Le pont qui subsiste aujourd'hui date de la seconde moitié du XVIe siècle (vers 1570–1575), et a probablement été construit à l'initiative du conseil municipal d'Iniesta, grâce aux contributions des habitants, afin de remplacer d'anciens passages moins solides.
Il est construit en pierre taillée, fondé sur les rochers mêmes du lit du Cabriel, et comporte un seul grand arc d'une portée de 33 m, ce qui en fait l'un des plus grands ponts de ce type en Espagne et en Europe. Sa conception classique en « dos d'âne » est typique des ponts de cette époque.
Il s'agissait d'un passage stratégique pour les charrettes, les personnes et le bétail, partant de la Cañada Real de la Mancha ou de San Juan, qui reliait les chemins entre le plateau castillan et la région de Valence. Pendant des siècles, il a servi de voie principale pour le commerce et les communications.
Le pont a été utilisé jusqu'au XIXe siècle comme voie de passage habituelle pour les marchandises et les voyageurs. Son utilisation a diminué avec l'apparition de nouvelles voies de communication et le développement d'infrastructures modernes.

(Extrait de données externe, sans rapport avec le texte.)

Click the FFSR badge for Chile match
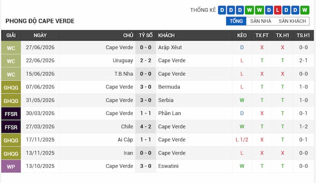 click(x=11, y=127)
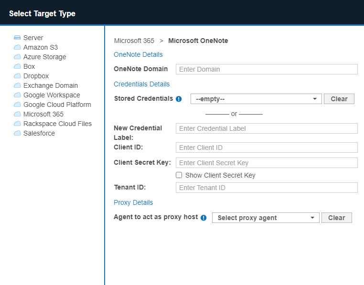The height and width of the screenshot is (285, 364).
Task: Click the Amazon S3 cloud icon
Action: tap(17, 47)
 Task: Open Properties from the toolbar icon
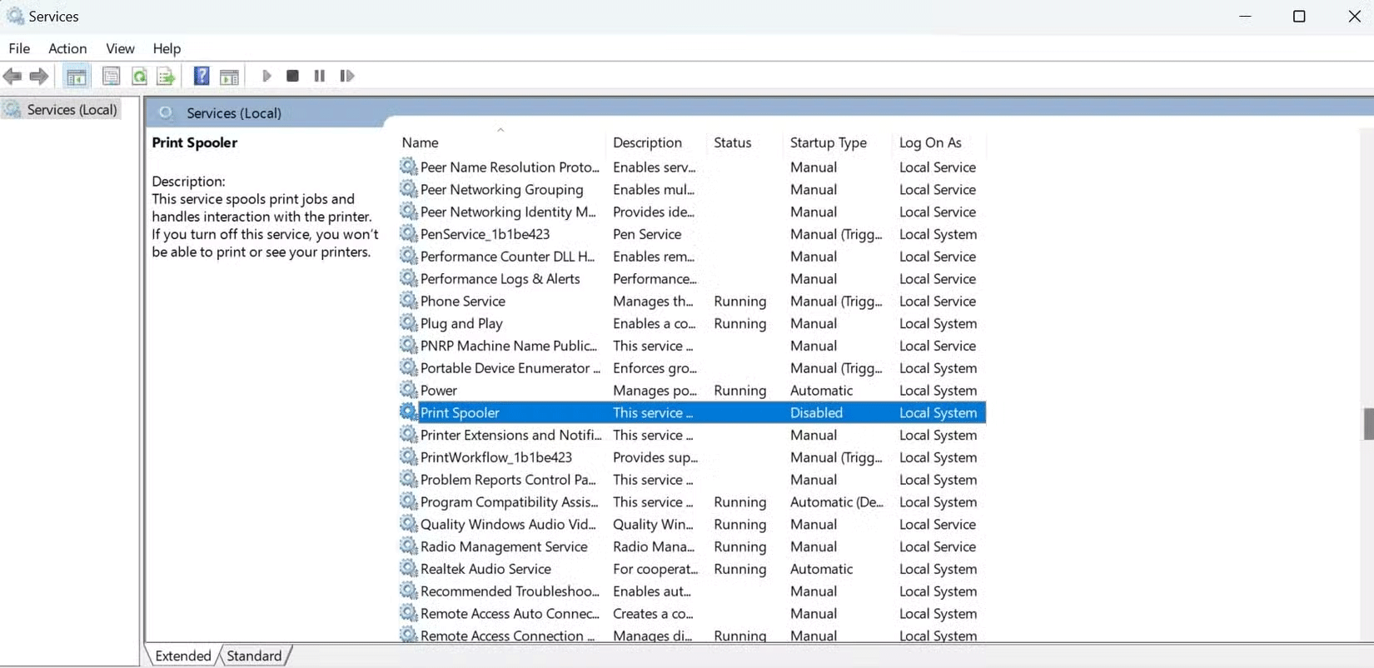(x=111, y=77)
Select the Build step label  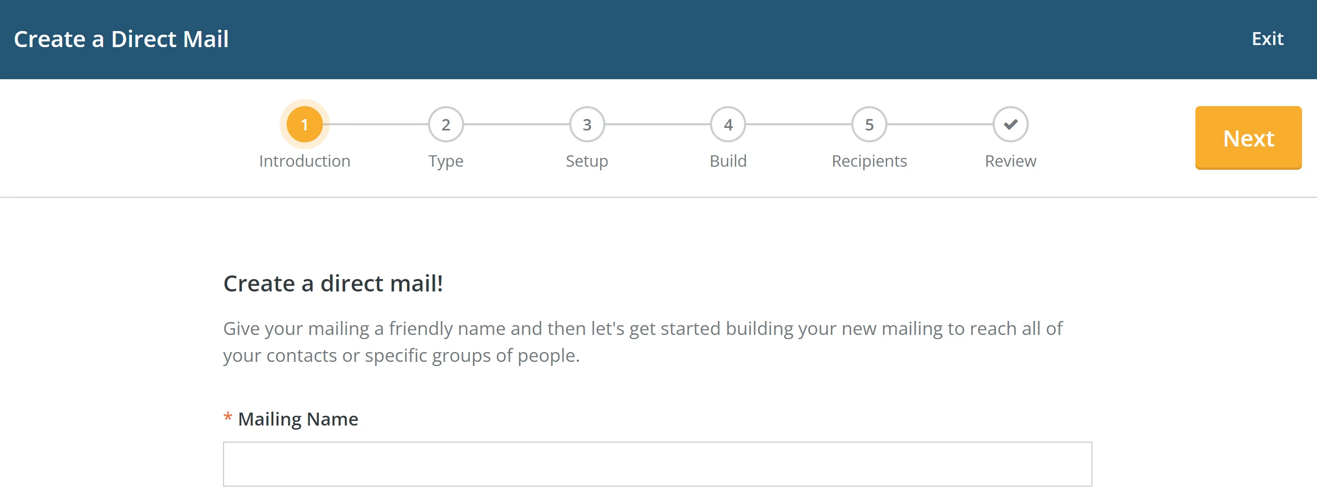click(x=728, y=160)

Il fait actuellement partie du patrimoine historique et paysager de la région des Hoces del Cabriel et fait actuellement l'objet d'une procédure d'évaluation en vue de sa déclaration en tant que Bien d'intérêt culturel.
Bien que l'on ait traditionnellement attribué une origine romaine au passage de Vadocañas, la structure visible aujourd'hui n'est pas romaine, mais date de l'époque moderne (XVIe siècle). Il existe toutefois des indices suggérant que ce lieu était un gué et peut-être le passage d'une voie romaine ou d'une route secondaire, utilisé depuis l'Antiquité pour relier les différentes régions.
Dans l'ensemble, le pont de Vadocañas constitue un témoignage remarquable des anciennes voies de communication et du génie civil de l'époque moderne espagnole, ainsi que de la continuité de l'utilisation du passage de Vadocañas depuis l'époque préromaine jusqu'au XIXe siècle.